_Material supplied_
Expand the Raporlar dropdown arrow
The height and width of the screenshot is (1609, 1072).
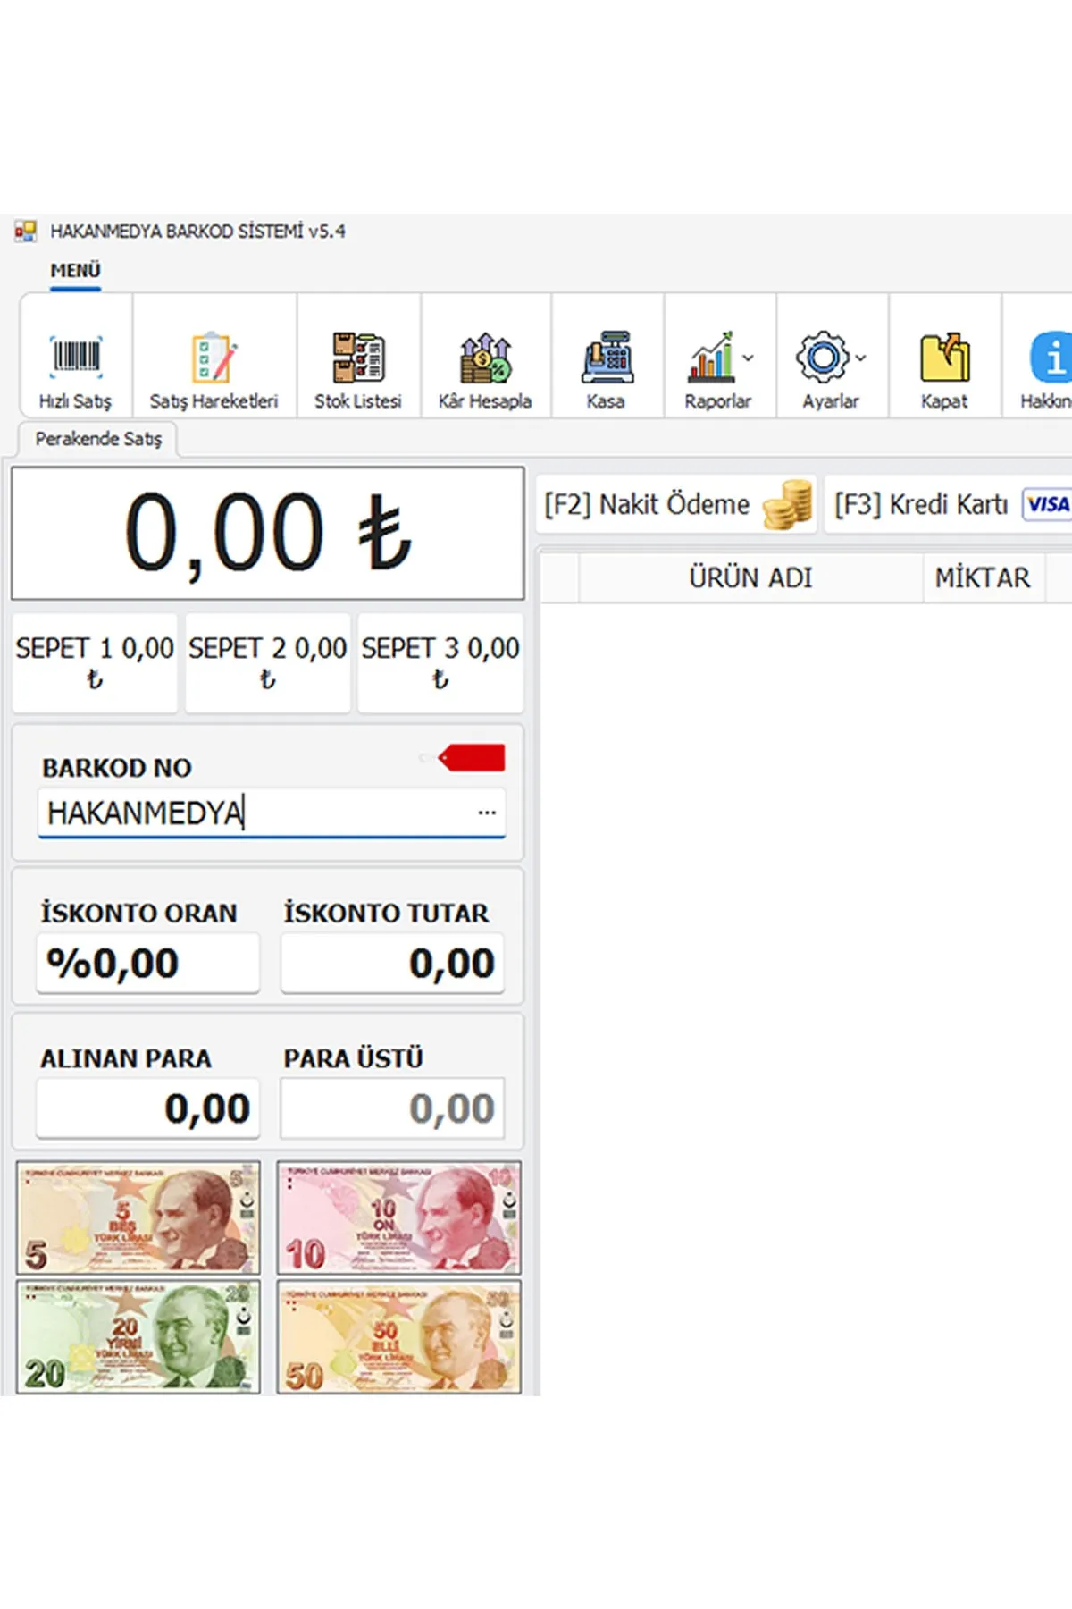click(x=749, y=358)
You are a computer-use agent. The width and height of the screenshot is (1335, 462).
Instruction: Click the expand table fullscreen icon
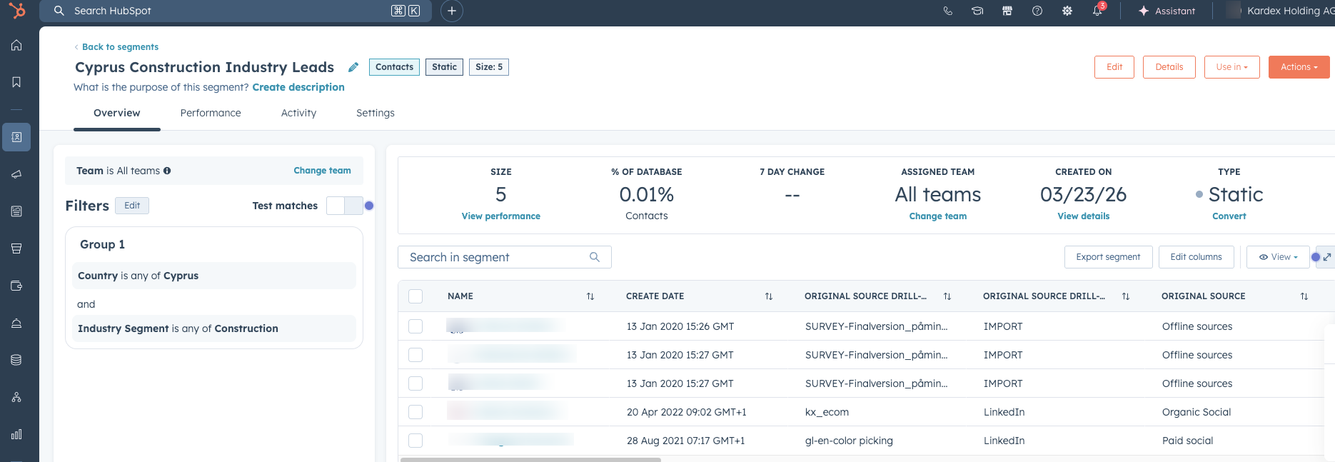pos(1326,257)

_Assigned task_
Please retype the lines from the one that contains "The height and" through the final line of the data, both included, without any pictures.

_Exercise response_
The height and width of the screenshot is (1609, 1072).
click(x=749, y=358)
You are a computer-use agent. The width and height of the screenshot is (1335, 462).
Instruction: Click the expand table fullscreen icon
pos(1326,257)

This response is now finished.